In the present study, it was interesting to note that DR and IPCs are always present together in all 110 liver biopsies. Furthermore, the number of both types of HPCs showed a highly significant direct correlation (r = 0.8, P = 0). This result was also reported by Clouston et al.39 and El-Araby et al.12 who claimed that IPCs may represent the earlier stage of HPCs which is followed by DR formation.

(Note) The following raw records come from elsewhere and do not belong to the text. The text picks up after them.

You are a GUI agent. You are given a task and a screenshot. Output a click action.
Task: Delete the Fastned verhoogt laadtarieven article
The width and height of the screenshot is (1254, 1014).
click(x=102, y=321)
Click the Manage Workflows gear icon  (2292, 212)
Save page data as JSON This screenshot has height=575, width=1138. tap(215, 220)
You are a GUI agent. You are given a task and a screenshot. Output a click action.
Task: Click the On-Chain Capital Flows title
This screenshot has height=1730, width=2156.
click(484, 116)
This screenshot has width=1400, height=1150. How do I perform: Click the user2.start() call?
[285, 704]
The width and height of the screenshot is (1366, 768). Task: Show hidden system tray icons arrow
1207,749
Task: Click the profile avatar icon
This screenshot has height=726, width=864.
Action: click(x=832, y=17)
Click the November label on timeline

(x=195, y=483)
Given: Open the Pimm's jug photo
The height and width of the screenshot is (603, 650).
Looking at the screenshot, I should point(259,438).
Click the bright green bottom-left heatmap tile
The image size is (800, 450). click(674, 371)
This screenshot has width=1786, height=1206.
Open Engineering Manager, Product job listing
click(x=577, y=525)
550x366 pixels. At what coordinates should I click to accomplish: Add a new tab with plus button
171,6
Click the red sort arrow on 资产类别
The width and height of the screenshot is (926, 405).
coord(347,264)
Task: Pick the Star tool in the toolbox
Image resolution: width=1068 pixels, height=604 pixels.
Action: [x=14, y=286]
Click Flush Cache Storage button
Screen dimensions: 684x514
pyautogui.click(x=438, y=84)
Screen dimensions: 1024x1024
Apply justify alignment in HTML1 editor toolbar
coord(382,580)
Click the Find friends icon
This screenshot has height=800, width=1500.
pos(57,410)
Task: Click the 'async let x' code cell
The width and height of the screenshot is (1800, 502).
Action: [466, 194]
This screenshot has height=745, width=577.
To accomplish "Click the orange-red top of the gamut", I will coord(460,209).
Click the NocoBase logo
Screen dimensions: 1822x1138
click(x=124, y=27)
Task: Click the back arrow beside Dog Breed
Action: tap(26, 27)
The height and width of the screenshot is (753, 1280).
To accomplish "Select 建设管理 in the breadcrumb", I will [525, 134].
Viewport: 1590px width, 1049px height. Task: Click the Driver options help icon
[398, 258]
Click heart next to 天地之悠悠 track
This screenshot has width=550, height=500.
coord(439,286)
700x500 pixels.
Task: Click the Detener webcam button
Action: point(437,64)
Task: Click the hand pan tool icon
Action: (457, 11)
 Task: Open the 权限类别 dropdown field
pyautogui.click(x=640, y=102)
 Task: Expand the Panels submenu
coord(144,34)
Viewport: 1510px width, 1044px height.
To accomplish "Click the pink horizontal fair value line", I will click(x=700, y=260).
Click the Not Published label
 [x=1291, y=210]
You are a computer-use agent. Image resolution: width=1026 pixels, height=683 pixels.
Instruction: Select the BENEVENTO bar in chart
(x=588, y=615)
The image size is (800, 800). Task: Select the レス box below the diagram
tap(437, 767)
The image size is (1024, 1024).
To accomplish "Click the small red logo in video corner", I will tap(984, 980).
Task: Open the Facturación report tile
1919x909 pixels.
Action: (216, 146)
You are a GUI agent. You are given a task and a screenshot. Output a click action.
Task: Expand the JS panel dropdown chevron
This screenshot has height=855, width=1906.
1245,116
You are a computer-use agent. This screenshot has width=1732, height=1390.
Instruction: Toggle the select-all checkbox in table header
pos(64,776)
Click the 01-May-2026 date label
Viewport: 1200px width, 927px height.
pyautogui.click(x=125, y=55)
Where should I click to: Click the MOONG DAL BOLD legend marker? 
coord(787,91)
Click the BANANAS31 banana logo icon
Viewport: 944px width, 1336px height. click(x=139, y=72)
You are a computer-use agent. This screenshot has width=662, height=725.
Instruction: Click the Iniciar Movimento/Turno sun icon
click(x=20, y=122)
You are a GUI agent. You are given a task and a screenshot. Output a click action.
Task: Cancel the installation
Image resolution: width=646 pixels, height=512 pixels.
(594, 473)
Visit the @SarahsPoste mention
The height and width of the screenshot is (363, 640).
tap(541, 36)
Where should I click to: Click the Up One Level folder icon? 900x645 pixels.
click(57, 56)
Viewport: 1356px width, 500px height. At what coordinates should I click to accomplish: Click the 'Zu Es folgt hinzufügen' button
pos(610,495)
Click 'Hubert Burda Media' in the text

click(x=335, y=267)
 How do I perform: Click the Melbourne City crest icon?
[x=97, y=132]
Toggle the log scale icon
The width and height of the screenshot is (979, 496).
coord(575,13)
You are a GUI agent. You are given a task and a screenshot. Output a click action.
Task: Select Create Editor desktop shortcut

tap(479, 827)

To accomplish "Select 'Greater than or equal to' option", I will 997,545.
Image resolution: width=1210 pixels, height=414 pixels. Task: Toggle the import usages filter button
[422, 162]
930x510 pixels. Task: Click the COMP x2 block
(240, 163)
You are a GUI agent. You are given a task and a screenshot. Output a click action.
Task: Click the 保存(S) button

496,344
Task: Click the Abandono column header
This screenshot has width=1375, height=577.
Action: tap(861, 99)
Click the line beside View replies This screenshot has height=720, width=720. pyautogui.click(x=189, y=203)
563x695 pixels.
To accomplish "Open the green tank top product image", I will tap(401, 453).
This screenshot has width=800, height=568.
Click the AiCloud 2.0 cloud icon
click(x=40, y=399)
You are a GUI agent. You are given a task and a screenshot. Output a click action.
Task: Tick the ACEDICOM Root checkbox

Finally, our study may have some limitations. First, since it was retrospective, the cases were selective rather than consecutive according to the inclusion and exclusion criteria. So, selection bias couldn't be excluded. Second, the number of specimens was relatively small. However, it adequately represents the sample size required to produce specific statistical power. Third, the use of a single marker for HPCs may be considered a limitation. Nevertheless, CK19 was considered as the most sensitive marker for immunohistochemical identification of HPCs17,23. In spite of these limitations, the current study has the power of having all cases from one center with the same treatment protocols.

Conclusion

The present study is the first to explore the role of HPCs in predicting response to IFN therapy in adult chronic HCV patients with genotype 4. The highly significant difference between responders and non-responders regarding the number of HPC expression indicates that it can be used as an independent predictor to response to therapy in patients with chronic HCV, genotype 4. Undoubtedly, further studies on larger number of cases are mandatory before recommending immuno histochemical estimation of HPCs to predict response to HCV treatment.

Competing interests

The authors declare that they have no competing interests.